Quatorze ans d'une lutte silencieuse. Florence, ancienne professeure des écoles à Rouillon en Sarthe, a vu sa vie basculer le jour où une chute lui a causé un traumatisme crânien. À cette époque, en accrochant des dessins d'élèves au mur, elle ne se doutait pas qu'elle s'engageait sur un chemin semé d'embûches. Aujourd'hui, Florence consacre sa vie à aider ceux qui, comme elle, subissent les conséquences de tels traumatismes.
Le 20 mars, à l'occasion de la journée mondiale du traumatisme crânien, Florence Borsier partage son histoire. Selon l'association des familles des traumatisés craniens (AFTC), chaque année, environ 150 000 personnes en France sont touchées. Les traumatismes crâniens peuvent être légers, modérés ou sévères, mais leurs effets sont souvent invisibles. "J'ai vécu un an de quête de réponses médicales", explique-t-elle. "Les symptômes sont insidieux et difficilement détectables par les professionnels de la santé".
Pour Florence, ce parcours a entraîné un état de fatigue persistante. "Je mène une demi-vie. Je peux être active une partie de la journée, mais j'ai besoin de repos pour le reste", confie-t-elle. Ces mots résonnent profondément chez les personnes qui partagent ce même chemin.
D'aidée à aidante
Au fil de son parcours, Florence découvre l'AFTC sarthoise, une communauté de soutien pour les victimes de traumatismes crâniens. "C'est essentiel d'échanger, de partager nos expériences pour apprendre et se soutenir mutuellement", souligne-t-elle. Motivé par un esprit de solidarité, elle devient bénévole au sein de cette association. "On m'a tendu la main, maintenant je rends la pareille", dit-elle avec détermination.
Florence a aujourd'hui un impact significatif. Elle accompagne de nombreuses personnes, comme Sabine, victime d'une chute à vélo en juin 2025. "Florence m'aide à appréhender mon handicap. Son soutien m'a permis d'expliquer à ma famille ce que je vivais et les changements que cela entraînait dans notre vie quotidienne", confie-t-elle, émus.

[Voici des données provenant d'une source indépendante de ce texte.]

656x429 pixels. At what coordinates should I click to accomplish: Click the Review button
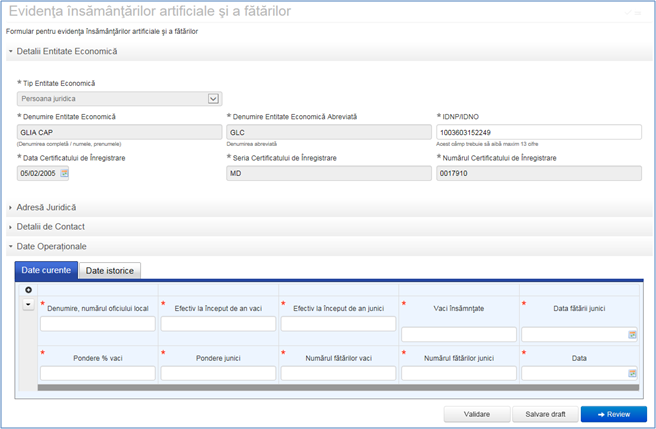(x=613, y=413)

En plus de son engagement local, Florence est aussi active au sein de France Cérébrolésion, une association nationale. Elle parcourt la France pour partager son histoire et soutenir les victimes de traumatismes crâniens. À travers ses prises de parole lors de congrès, elle sensibilise le public à la réalité de cette condition, offrant espoir et encouragement à tous ceux qui luttent dans l'ombre.